- _EXCERPT TO READ_

--- START ---

Health News: Tricks For Jet Lag | Sport Diver

Health News: Tricks For Jet Lag

Jet Lag

Unless you happen to live right next door to paradise, chances are you need to fly to dive — at least some of the time. Aside from being stressful and dehydrating, air travel often means crossing time zones, which can leave you with a case of jet lag — and the insomnia, exhaustion, headache and general malaise that comes with it.

        Scientifically known as desynchronosis, jet lag is a simple matter of Circadian-rhythm disruption. Your body is accustomed to one schedule and you toss it a biological monkey wrench by switching time zones. Your internal clock says it's midafternoon, yet the sun is setting on the horizon. Conventional wisdom says jet lag can linger until your body makes the switch to the new time zone, with a recovery rate of one day per time zone crossed. But smart travel strategies can have you feeling fresher faster — and maybe even prevent it in the first place. 

1. Catch Your Zzzs. Prevention is the best medicine: "Sleep is your best defense," says scuba diving doctor Lewis Kohl, M.D., chairman of emergency medicine at Long Island College Hospital in Brooklyn, N.Y.

Sleep on the plane, if you can (a drowse-inducing decongestant can help you relax and clear your sinuses to boot). "If possible, plan your trip to arrive at your destination close to bedtime," he says. Research shows flying at night exacerbates jet lag.

2. Drink Up. Hydration is key to preventing many dive dampening woes and will help you maintain normal energy levels and avoid headaches.

3. Eat on schedule. Maintaining a consistent fueling schedule can help ease the adjustment, according to a report issued by British Airways. So snack as needed to have a comfortable journey and eat on schedule at your destination’s time when you arrive.

4. Exercise. Numerous studies show that physical activity can help reset your body’s Circadian rhythms. Go for a walk or jog, preferably in the bright sunlight (which will also help reset your clock) at your usual exercise time if you have one. Or go out in the late afternoon or early evening to help you unwind and get back on track.

--- END ---

- _PROBLEM DETAILS_
In one to three sentences, explain why the jet lag article recommends going for a walk or jog in bright sunlight. The data after this point comes from a different source than the article.

- _DATA_
--- START ---

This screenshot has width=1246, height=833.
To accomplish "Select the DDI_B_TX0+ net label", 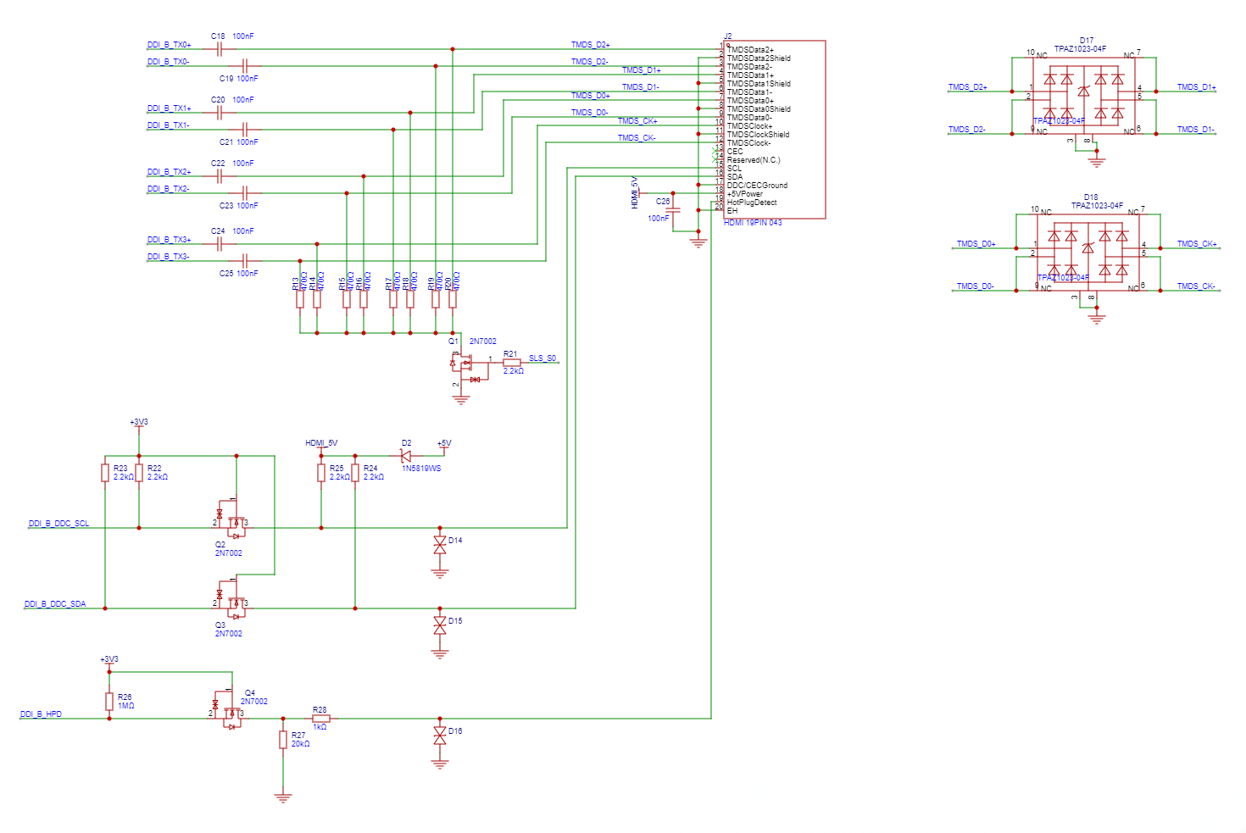I will [x=170, y=45].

--- END ---

- _WRITTEN RESPONSE_
Numerous studies show that physical activity can help reset the body's Circadian rhythms, and bright sunlight also helps reset your internal clock.